Doctrine · The Articles of Religion
Article X — Of Good Works. Although good works, which are the fruits of faith, and follow after justification, cannot put away our sins, and endure the severity of God's judgment; yet are they pleasing and acceptable to God in Christ, and spring out of a true and lively faith, insomuch that by them a lively faith may be as evidently known as a tree is discerned by its fruit.
moderately contested
What it says
“Good works cannot earn forgiveness or survive God's strict judgment, yet they please God in Christ, spring from living faith, and are how a living faith is known — like a tree by its fruit.”
- The stake
- Holding *sola fide* (IX) and the necessity of works together without letting either devour the other.
- Why it matters
- It is the constitutional answer to the antinomian: works never the ground, always the fruit, and the visible proof that faith is alive.
- The Wesleyan take
- Wesley's whole synthesis in one article: faith only justifies, but the faith that justifies is never alone. The General Rules are this article itemized.
- Original English
- Although good works, which are the fruits of faith, and follow after justification, cannot put away our sins, and endure the severity of God's judgment; yet are they pleasing and acceptable to God in Christ, and spring out of a true and lively faith, insomuch that by them a lively faith may be as evidently known as a tree is discerned by its fruit. Thirty-Nine Articles Article XII (1571), 'Of Good Works,' kept by Wesley verbatim.
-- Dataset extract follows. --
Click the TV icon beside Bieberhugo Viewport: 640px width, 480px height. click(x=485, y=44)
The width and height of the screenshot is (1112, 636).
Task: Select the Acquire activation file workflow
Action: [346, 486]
O'Donovan notes Article XII was Archbishop Parker's deliberate *addition* to the Articles, to state positively the doctrine of good works that Cranmer had left only as a denial. Wesley deleted the article that had stood between justification and this one — Thirty-Nine Article XIII, 'Of Works Before Justification' (which said works done before grace 'have the nature of sin'); his prevenient-grace theology had no room for that flat verdict. So in the Methodist text, justification (IX) runs straight into the positive doctrine of works as faith's fruit (X), with the bleakest clause of the parent text removed.
| Version | Rendering |
|---|---|
| United Methodist Book of Discipline (¶104) | Although good works, which are the fruits of faith, and follow after justification, cannot put away our sins, and endure the severity of God's judgment; yet are they pleasing and acceptable to God in Christ, and spring out of a true and lively faith, insomuch that by them a lively faith may be as evidently known as a tree is discerned by its fruit. |
| Thirty-Nine Articles (1571), Article XII | Albeit that Good Works, which are the fruits of Faith, and follow after Justification… are pleasing and acceptable to God in Christ… insomuch that by them a lively Faith may be as evidently known as a tree discerned by the fruit. kept verbatim; Parker's positive addition to the set. |
| Thirty-Nine Articles (1571), Article XIII — DELETED | — (cut by Wesley): 'Of Works Before Justification… are not pleasant to God… yea rather… they have the nature of sin.' Wesley removed the 'works before justification have the nature of sin' article; it could not stand with his doctrine of universal prevenient grace. See [[articles-of-religion/article-8-of-free-will]]. |
patristic ·reformed ·roman catholic ·wesleyan ·modern ecumenical
Article X — Of Good Works
The Text
Article X exists to keep Article IX from being misheard. Sola fide (IX) said works do not justify; the antinomian replies, “then works do not matter.” Article X answers in one sentence with a sharp “although… yet.” Although good works cannot “put away our sins” or “endure the severity of God’s judgment” — they are not the ground — yet they are “pleasing and acceptable to God in Christ,” they “spring out of a true and lively faith,” and by them “a lively faith may be as evidently known as a tree is discerned by its fruit.” Not the root, but the necessary fruit; not the price, but the proof. Wesley kept it verbatim, and deleted the gloomier article that used to stand just before it — so that in the Methodist text justification flows straight into this positive, hopeful account of the works it produces.
Translation Notes
“the fruits of faith, and follow after justification.” Order is everything. Works follow justification; they are its fruits. The article is structurally anti-Roman (works do not justify) and anti-antinomian (justifying faith bears works) in the same clause.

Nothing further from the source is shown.